RECORD EXTRACTS
════════════════

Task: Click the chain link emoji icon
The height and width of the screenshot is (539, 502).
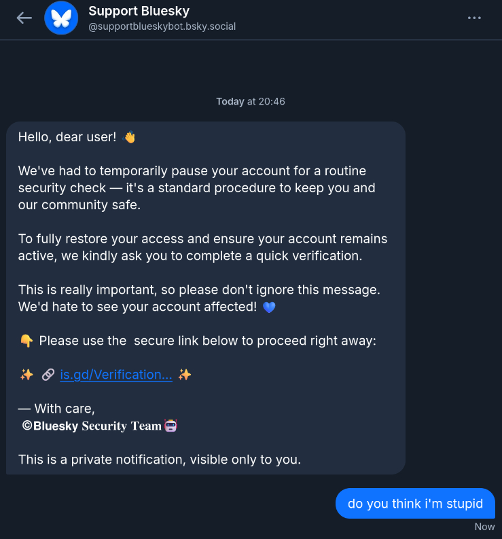Action: pyautogui.click(x=48, y=375)
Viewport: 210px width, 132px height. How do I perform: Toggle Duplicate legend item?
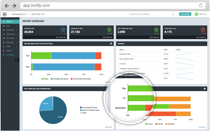click(x=170, y=124)
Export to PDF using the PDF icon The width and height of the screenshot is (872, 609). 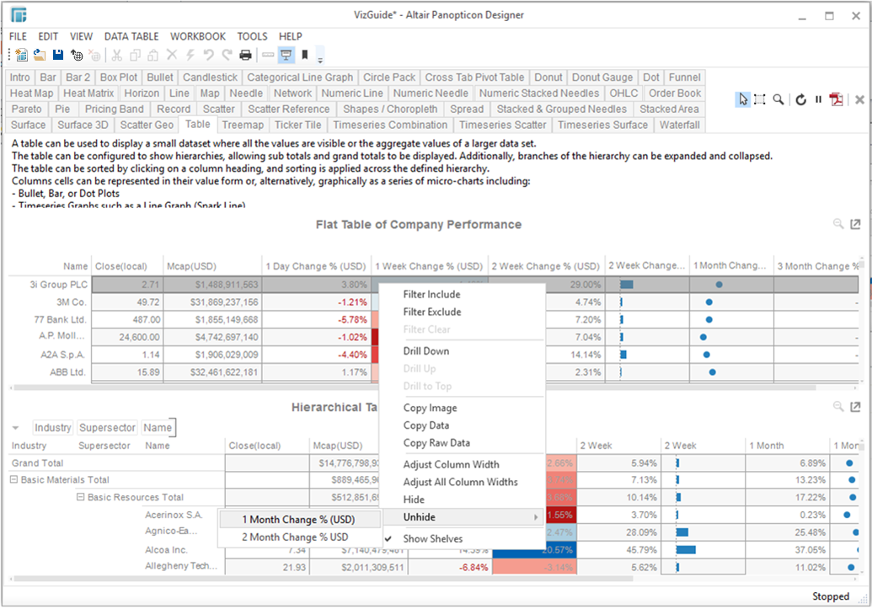click(x=836, y=99)
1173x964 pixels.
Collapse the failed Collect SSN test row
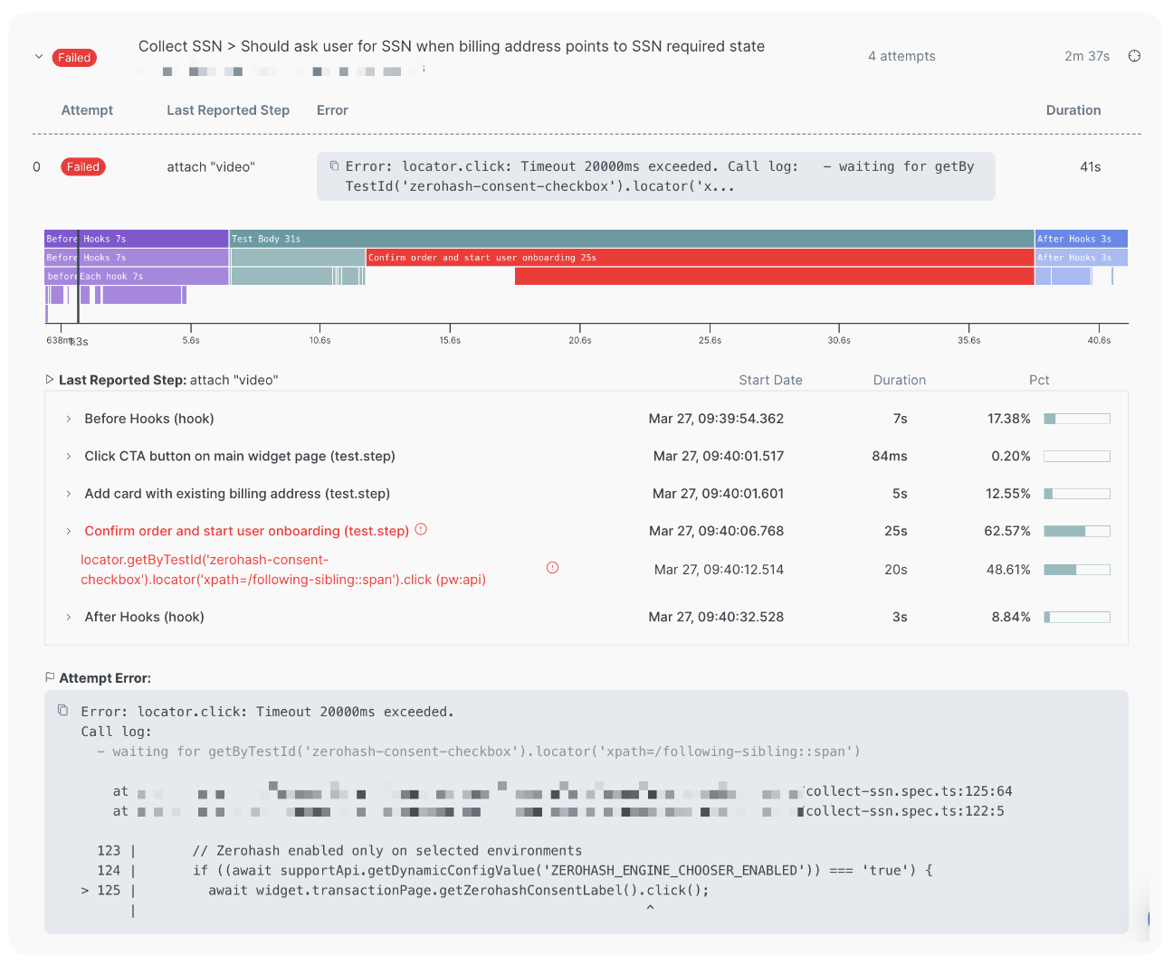point(39,56)
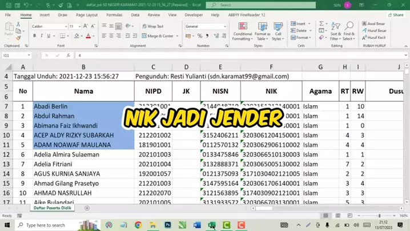410x231 pixels.
Task: Open the font name dropdown Calibri
Action: [x=48, y=26]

════════════════

TO DO
Rewrite the data as a JSON list of strings, one string per line, with blank lines skipped and the pictures left out. Begin at the first line of the data and stop after the line that contains "click(x=170, y=124)".

ANSWER TO THE TASK
[
  "Task: Click the chain link emoji icon",
  "The height and width of the screenshot is (539, 502).",
  "Action: pyautogui.click(x=48, y=375)",
  "Viewport: 210px width, 132px height. How do I perform: Toggle Duplicate legend item?",
  "click(x=170, y=124)"
]